DATA LISTING section start
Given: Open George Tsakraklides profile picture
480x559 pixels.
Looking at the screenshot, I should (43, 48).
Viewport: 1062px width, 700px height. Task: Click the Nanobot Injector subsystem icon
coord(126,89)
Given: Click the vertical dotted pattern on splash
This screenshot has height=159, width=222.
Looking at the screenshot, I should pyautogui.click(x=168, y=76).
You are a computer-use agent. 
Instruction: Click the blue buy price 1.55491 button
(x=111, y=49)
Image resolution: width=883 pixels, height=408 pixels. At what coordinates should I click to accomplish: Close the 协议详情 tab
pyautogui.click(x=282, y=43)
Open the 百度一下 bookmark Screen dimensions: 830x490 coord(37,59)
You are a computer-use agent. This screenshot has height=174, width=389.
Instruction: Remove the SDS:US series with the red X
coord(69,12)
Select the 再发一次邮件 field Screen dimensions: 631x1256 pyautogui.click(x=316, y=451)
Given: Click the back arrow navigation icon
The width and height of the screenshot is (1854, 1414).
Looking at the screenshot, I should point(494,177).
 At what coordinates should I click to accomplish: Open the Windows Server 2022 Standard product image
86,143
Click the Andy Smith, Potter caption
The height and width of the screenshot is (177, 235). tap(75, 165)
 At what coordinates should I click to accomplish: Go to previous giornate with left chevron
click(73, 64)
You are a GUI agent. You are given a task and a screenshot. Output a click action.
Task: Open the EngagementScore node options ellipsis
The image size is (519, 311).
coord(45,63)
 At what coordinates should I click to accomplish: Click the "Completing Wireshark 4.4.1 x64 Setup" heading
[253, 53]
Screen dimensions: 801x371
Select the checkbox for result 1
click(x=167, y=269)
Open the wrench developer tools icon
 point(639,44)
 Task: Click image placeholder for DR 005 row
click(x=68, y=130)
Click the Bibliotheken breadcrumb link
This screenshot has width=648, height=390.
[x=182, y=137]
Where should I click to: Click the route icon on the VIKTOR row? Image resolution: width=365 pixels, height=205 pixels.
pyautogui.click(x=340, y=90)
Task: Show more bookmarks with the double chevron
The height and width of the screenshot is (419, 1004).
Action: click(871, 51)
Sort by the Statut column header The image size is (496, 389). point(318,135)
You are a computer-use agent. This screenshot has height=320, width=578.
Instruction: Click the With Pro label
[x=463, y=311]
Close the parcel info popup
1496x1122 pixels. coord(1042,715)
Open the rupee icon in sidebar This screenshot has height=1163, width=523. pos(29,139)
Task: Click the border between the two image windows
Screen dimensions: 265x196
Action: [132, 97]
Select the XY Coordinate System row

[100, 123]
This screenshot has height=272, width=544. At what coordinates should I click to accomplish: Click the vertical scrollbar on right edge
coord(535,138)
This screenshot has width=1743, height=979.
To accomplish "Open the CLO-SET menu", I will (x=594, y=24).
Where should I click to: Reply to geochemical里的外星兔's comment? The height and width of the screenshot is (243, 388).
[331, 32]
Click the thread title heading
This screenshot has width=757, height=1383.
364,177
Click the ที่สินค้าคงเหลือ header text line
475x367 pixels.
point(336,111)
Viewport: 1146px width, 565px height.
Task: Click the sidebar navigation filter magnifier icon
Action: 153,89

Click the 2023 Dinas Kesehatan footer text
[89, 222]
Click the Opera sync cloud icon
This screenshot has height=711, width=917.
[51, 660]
DATA LISTING section end
§ **PROBLEM DETAILS**: Retype the whole listing above. Please keep it exact.

§ **ANSWER SPACE**:
Given: Open George Tsakraklides profile picture
480x559 pixels.
Looking at the screenshot, I should (43, 48).
Viewport: 1062px width, 700px height. Task: Click the Nanobot Injector subsystem icon
coord(126,89)
Given: Click the vertical dotted pattern on splash
This screenshot has height=159, width=222.
Looking at the screenshot, I should pyautogui.click(x=168, y=76).
You are a computer-use agent. 
Instruction: Click the blue buy price 1.55491 button
(x=111, y=49)
Image resolution: width=883 pixels, height=408 pixels. At what coordinates should I click to accomplish: Close the 协议详情 tab
pyautogui.click(x=282, y=43)
Open the 百度一下 bookmark Screen dimensions: 830x490 coord(37,59)
You are a computer-use agent. This screenshot has height=174, width=389.
Instruction: Remove the SDS:US series with the red X
coord(69,12)
Select the 再发一次邮件 field Screen dimensions: 631x1256 pyautogui.click(x=316, y=451)
Given: Click the back arrow navigation icon
The width and height of the screenshot is (1854, 1414).
Looking at the screenshot, I should point(494,177).
 At what coordinates should I click to accomplish: Open the Windows Server 2022 Standard product image
86,143
Click the Andy Smith, Potter caption
The height and width of the screenshot is (177, 235). tap(75, 165)
 At what coordinates should I click to accomplish: Go to previous giornate with left chevron
click(73, 64)
You are a GUI agent. You are given a task and a screenshot. Output a click action.
Task: Open the EngagementScore node options ellipsis
The image size is (519, 311).
coord(45,63)
 At what coordinates should I click to accomplish: Click the "Completing Wireshark 4.4.1 x64 Setup" heading
[253, 53]
Screen dimensions: 801x371
Select the checkbox for result 1
click(x=167, y=269)
Open the wrench developer tools icon
 point(639,44)
 Task: Click image placeholder for DR 005 row
click(x=68, y=130)
Click the Bibliotheken breadcrumb link
This screenshot has width=648, height=390.
[x=182, y=137]
Where should I click to: Click the route icon on the VIKTOR row? Image resolution: width=365 pixels, height=205 pixels.
pyautogui.click(x=340, y=90)
Task: Show more bookmarks with the double chevron
The height and width of the screenshot is (419, 1004).
Action: click(871, 51)
Sort by the Statut column header The image size is (496, 389). point(318,135)
You are a computer-use agent. This screenshot has height=320, width=578.
Instruction: Click the With Pro label
[x=463, y=311]
Close the parcel info popup
1496x1122 pixels. coord(1042,715)
Open the rupee icon in sidebar This screenshot has height=1163, width=523. pos(29,139)
Task: Click the border between the two image windows
Screen dimensions: 265x196
Action: [132, 97]
Select the XY Coordinate System row

[100, 123]
This screenshot has height=272, width=544. At what coordinates should I click to accomplish: Click the vertical scrollbar on right edge
coord(535,138)
This screenshot has width=1743, height=979.
To accomplish "Open the CLO-SET menu", I will (x=594, y=24).
Where should I click to: Reply to geochemical里的外星兔's comment? The height and width of the screenshot is (243, 388).
[331, 32]
Click the thread title heading
This screenshot has width=757, height=1383.
364,177
Click the ที่สินค้าคงเหลือ header text line
475x367 pixels.
point(336,111)
Viewport: 1146px width, 565px height.
Task: Click the sidebar navigation filter magnifier icon
Action: 153,89

Click the 2023 Dinas Kesehatan footer text
[89, 222]
Click the Opera sync cloud icon
This screenshot has height=711, width=917.
[51, 660]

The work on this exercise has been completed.